Ten years later, ‘Late Registration’ reveals depths of Kanye’s ambition
Matthew Munhall | Tuesday, September 1, 2015
While accepting the Video Vanguard Award at the MTV VMAs on Sunday night, Kanye West used his speech to reflect on the consequences that have followed every time he’s spoken his mind. This week is a fitting time for West to reflect on the subject, arriving six years since he interrupted Taylor Swift at the VMAs and a decade since he claimed that, “George Bush doesn’t care about black people,” on a live Hurricane Katrina benefit — two moments that forever altered the public perception of West. Yet just as he seemed to be apologizing to Swift, he veered right, instead calling out MTV for capitalizing on the incident and passionately defending all the moments he’s stood up for artistry and creativity.
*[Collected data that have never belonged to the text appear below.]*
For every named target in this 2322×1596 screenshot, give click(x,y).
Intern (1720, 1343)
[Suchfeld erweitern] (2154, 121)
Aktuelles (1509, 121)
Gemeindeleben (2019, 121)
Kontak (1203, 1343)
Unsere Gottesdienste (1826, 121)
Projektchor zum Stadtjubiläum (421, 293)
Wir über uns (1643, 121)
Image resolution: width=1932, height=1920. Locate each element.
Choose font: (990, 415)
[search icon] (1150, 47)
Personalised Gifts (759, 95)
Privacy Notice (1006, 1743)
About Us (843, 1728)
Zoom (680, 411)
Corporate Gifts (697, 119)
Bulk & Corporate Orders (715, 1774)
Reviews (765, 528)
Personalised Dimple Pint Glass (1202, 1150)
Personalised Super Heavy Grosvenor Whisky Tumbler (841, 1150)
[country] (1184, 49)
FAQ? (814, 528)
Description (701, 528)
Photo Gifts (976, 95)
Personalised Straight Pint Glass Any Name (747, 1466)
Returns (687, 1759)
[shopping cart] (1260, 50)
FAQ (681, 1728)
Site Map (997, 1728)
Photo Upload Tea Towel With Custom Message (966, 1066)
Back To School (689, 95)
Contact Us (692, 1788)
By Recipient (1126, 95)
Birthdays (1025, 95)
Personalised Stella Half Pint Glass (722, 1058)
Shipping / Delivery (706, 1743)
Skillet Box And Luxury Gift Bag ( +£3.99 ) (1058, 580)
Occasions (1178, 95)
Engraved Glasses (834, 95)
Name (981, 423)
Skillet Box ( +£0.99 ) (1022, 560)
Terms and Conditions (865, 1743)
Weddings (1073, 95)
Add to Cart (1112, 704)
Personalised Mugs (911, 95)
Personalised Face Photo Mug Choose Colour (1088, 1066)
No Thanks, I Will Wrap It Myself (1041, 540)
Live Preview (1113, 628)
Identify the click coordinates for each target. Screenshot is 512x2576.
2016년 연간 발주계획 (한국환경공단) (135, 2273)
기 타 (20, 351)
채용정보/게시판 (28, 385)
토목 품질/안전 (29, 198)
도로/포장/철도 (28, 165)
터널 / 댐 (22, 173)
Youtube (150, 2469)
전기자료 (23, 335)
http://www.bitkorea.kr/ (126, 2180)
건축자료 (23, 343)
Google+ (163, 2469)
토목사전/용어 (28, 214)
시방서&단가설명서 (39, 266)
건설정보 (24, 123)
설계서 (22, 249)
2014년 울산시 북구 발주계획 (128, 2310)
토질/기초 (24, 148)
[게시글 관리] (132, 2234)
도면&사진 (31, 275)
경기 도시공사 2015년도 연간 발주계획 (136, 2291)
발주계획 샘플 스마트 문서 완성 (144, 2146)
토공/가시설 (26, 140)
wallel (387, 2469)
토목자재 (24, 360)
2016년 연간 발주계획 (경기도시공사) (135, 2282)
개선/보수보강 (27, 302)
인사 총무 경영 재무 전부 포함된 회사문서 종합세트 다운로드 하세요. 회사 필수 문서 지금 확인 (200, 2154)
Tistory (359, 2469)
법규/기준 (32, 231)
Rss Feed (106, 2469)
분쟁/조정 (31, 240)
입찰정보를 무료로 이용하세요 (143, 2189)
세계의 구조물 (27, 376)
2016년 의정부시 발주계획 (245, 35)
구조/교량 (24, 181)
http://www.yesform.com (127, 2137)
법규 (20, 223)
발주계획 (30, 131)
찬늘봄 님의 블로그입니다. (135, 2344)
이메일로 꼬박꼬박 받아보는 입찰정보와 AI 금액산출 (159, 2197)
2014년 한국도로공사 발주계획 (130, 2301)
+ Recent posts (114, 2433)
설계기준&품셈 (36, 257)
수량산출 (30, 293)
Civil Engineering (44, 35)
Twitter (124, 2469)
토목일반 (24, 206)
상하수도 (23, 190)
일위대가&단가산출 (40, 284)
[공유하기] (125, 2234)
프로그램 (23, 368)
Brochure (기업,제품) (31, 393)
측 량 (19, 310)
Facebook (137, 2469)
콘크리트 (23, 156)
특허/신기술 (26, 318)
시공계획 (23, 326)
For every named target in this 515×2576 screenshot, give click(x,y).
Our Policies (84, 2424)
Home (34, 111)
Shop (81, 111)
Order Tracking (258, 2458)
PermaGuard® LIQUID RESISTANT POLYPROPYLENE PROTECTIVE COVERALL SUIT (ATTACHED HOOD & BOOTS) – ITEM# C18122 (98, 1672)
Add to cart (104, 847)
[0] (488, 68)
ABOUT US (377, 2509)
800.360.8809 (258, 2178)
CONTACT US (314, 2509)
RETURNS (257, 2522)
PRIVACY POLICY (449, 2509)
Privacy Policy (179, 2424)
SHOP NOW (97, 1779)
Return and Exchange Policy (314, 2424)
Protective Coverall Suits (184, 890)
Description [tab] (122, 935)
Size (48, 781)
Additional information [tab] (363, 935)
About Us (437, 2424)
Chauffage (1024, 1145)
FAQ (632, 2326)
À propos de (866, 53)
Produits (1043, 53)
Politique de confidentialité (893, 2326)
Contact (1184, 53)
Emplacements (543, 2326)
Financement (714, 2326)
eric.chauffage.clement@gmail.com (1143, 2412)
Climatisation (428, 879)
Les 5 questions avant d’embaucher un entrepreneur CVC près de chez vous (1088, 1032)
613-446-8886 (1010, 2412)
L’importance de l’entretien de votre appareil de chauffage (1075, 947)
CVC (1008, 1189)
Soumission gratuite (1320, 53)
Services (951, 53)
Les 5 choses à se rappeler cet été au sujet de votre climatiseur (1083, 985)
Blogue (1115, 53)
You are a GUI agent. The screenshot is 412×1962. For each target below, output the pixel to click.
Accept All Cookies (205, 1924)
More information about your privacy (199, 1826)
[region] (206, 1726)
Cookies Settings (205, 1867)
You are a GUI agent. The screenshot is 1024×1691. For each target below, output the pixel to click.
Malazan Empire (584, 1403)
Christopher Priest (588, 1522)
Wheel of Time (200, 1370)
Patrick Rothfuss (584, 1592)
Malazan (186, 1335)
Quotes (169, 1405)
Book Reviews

“I don’t know what I’m gonna lose after this,” West concluded toward the end of his nearly 11-minute speech. “It don’t matter, though, because it ain’t about me. It’s about ideas, bro. New ideas! People with ideas! People who believe in truth!”
West’s second album, “Late Registration,” which turns 10 years old this week, is the best illustration that a desire for new ideas has always been at the heart of his career. Arriving a year and a half after “The College Dropout,” still one of the most celebrated debuts of the century so far, “Late Registration” was even better and revealed the depths of his ambition. Its release was the moment when West was revealed not to be just a promising newcomer but a pop music auteur, hell-bent on pushing the conversation forward at all costs.
West’s best quality as an artist has always been his skill as a curator, his ability to reach out to the people with the best ideas and incorporate them into his vision. On “Late Registration,” the most inspired move was recruiting Jon Brion, best known for his collaborations with Fiona Apple, as a co-producer. Rather than just regurgitating the pitched soul samples of “College Dropout,” Brion lent orchestral grandeur to West’s productions; his involvement resulted in a rap music “Pet Sounds,” a baroque-inspired album that revels in its rich sonic palette.
This expert curatorial sense extends to the album’s choice of guests. West coaxes out Jay Z’s best verse of the mid-aughts on the remix of “Diamonds from Sierra Leone” (with its instantly quotable “I’m not a businessman, I’m a business, man” line) and recruits Nas and Cam’ron for the triumphant “We Major.” He even manages to make Adam Levine’s white-bread croon palatable on “Heard ‘Em Say.”
“Late Registration” explores the contradiction that’s always been at the heart of West’s work. It’s an album where the goofy crossover hit “Gold Digger” — which spent 10 weeks at No. 1 — co-exists with “Crack Music,” a commentary on crack cocaine’s effects on black communities in the 1980s. “Hey Mama,” an ode to his beloved mother and the most affecting track of his career, is followed on the tracklist by the hedonistic “Celebration” (“It’s a celebration, b*****s!”). Yet, West ensures that the album coheres through the sheer force of his charismatic personality, which is at turns funny, sensitive, political, arrogant, self-deprecating and celebratory.
This is not to say that “Late Registration” is a perfect album; in fact, it’s far from it. At 70 minutes, the album runs long compared to the more concise albums that would follow. “Bring Me Down” and “Celebration” are pure filler, while the skits, about a fictional fraternity called Broke Phi Broke, now seem dated.
But none of this stops West from declaring on the final verse of “Gone,” “I’m ahead of my time, sometimes years out / So the powers that be won’t let me get my ideas out.” A decade later, his prediction does not seem so ridiculous. The album is not West’s greatest masterpiece — that honor still goes to “My Beautiful Dark Twisted Fantasy” — but it’s perhaps most representative of his career as a whole: sprawling, imperfect and full of contradictions, yet endlessly compelling, innovative and influential. West’s speech at the VMAs showed that he’s never stopped arguing for his own importance, and when you listen to “Late Registration,” you understand why.